# Goal of the exercise
All lines below containing the string "click" are to be copied.

[Stored items]
+++

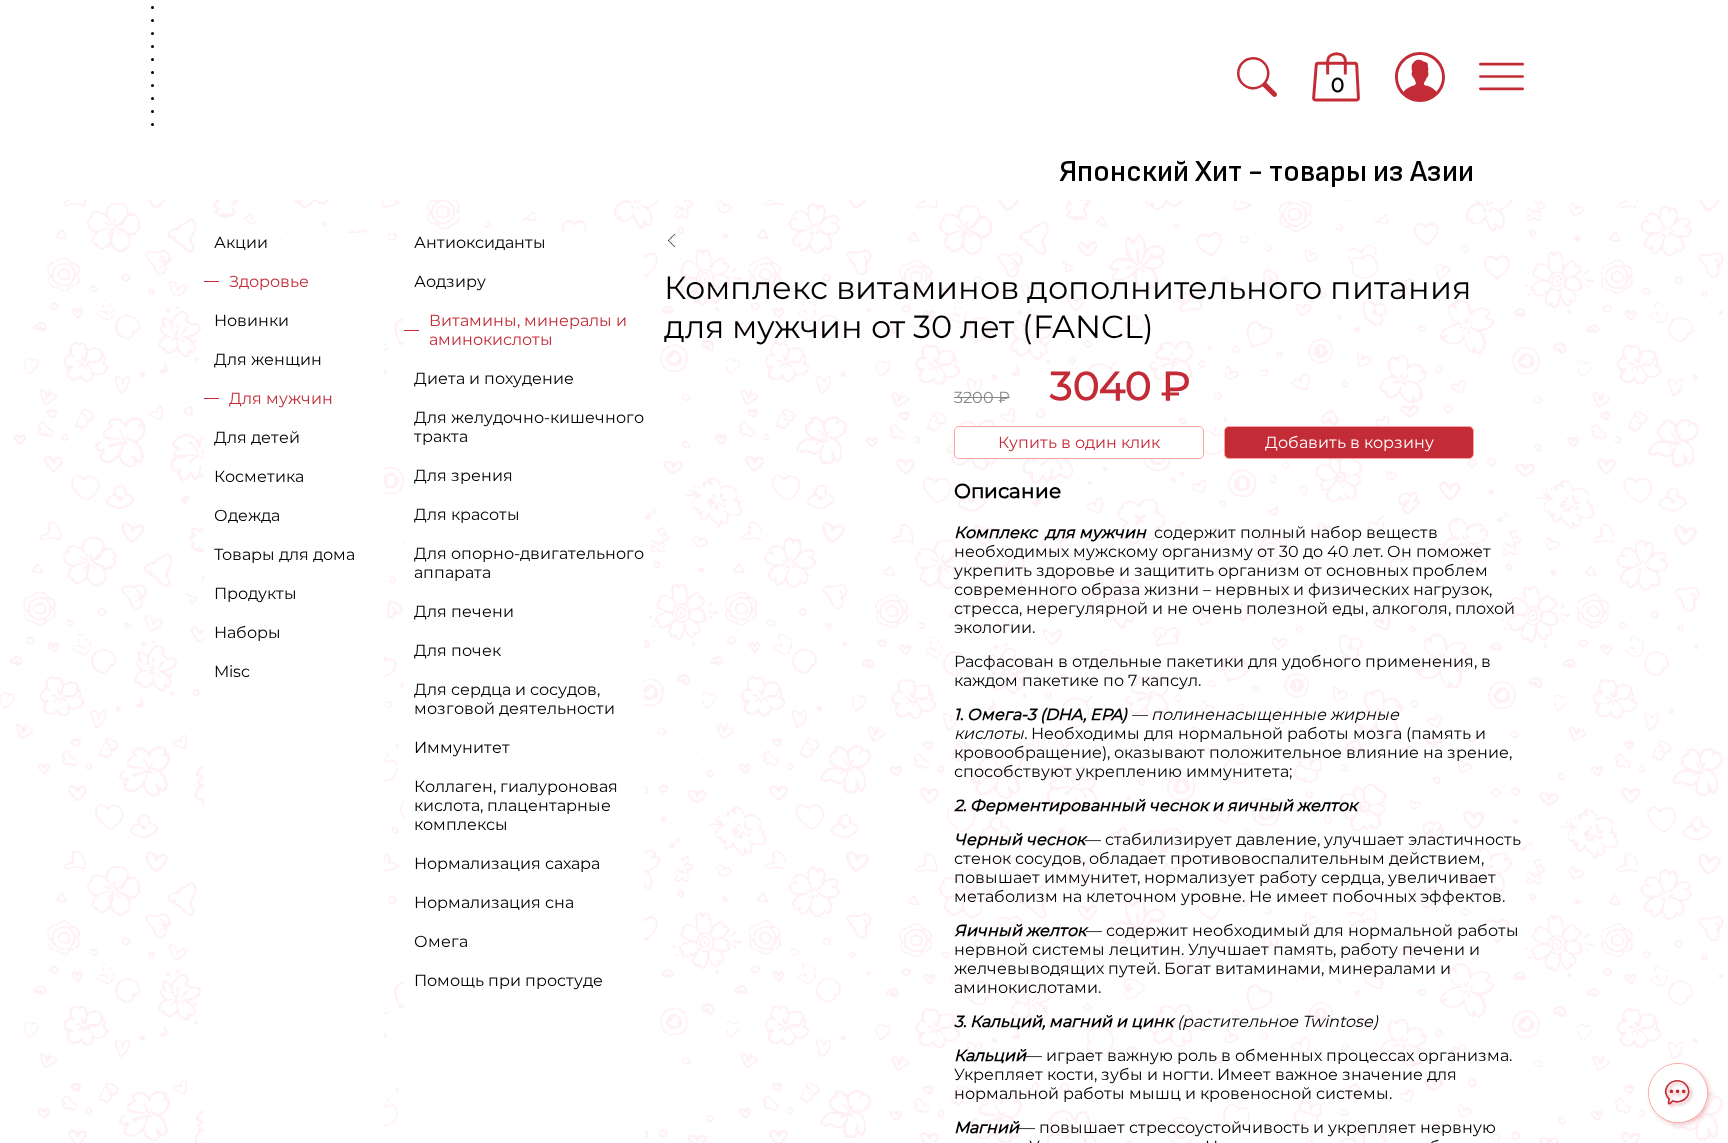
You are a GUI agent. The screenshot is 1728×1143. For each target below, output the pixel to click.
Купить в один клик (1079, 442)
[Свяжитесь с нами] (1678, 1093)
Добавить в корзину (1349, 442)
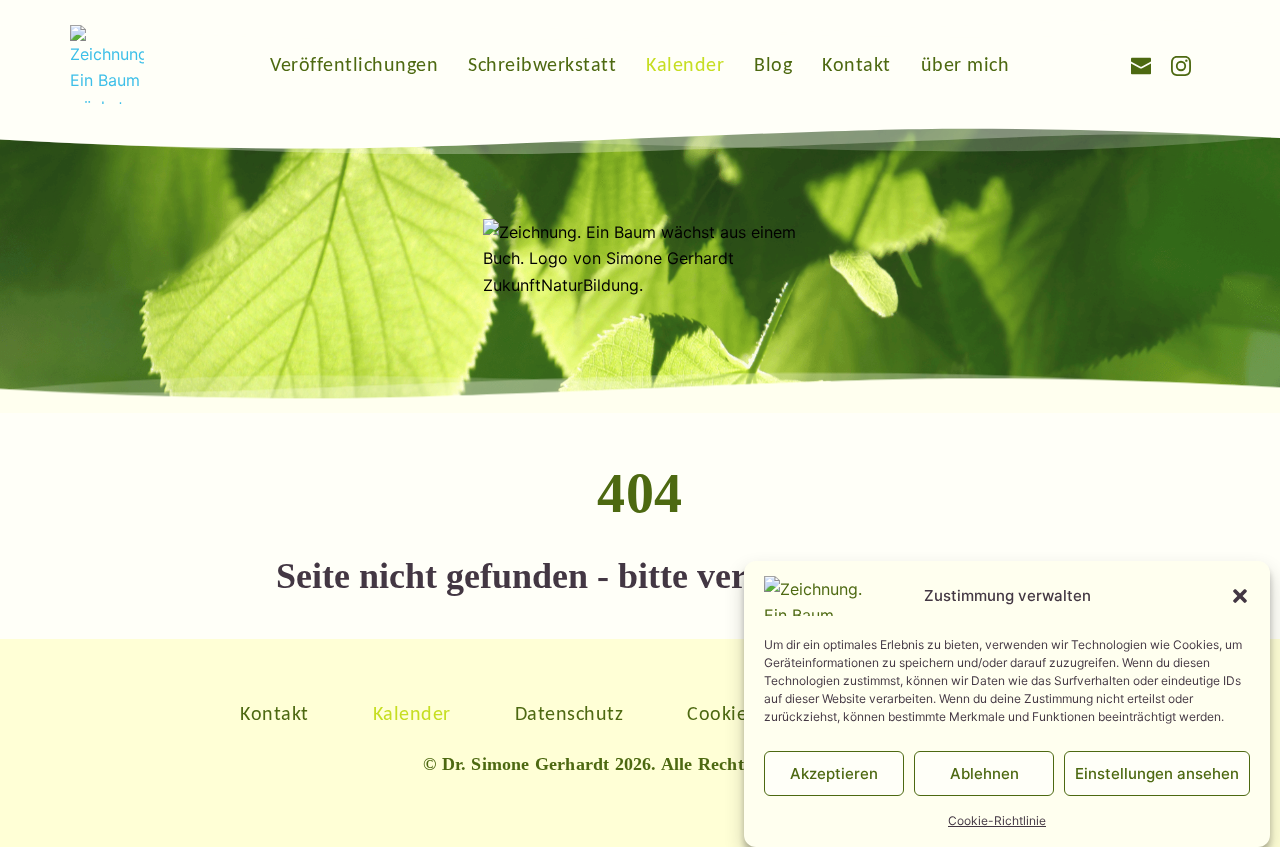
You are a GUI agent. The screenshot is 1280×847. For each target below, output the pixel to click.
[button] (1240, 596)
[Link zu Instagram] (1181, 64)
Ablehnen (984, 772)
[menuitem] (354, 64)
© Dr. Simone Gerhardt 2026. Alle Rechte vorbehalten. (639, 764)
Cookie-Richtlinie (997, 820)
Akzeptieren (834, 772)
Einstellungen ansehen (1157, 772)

+++

# Written solution
You are a GUI agent. The screenshot is 1728×1143. For each target below, output the pixel to click.
You are a GUI agent. The screenshot is 1280×847. For each target below, output the pixel to click.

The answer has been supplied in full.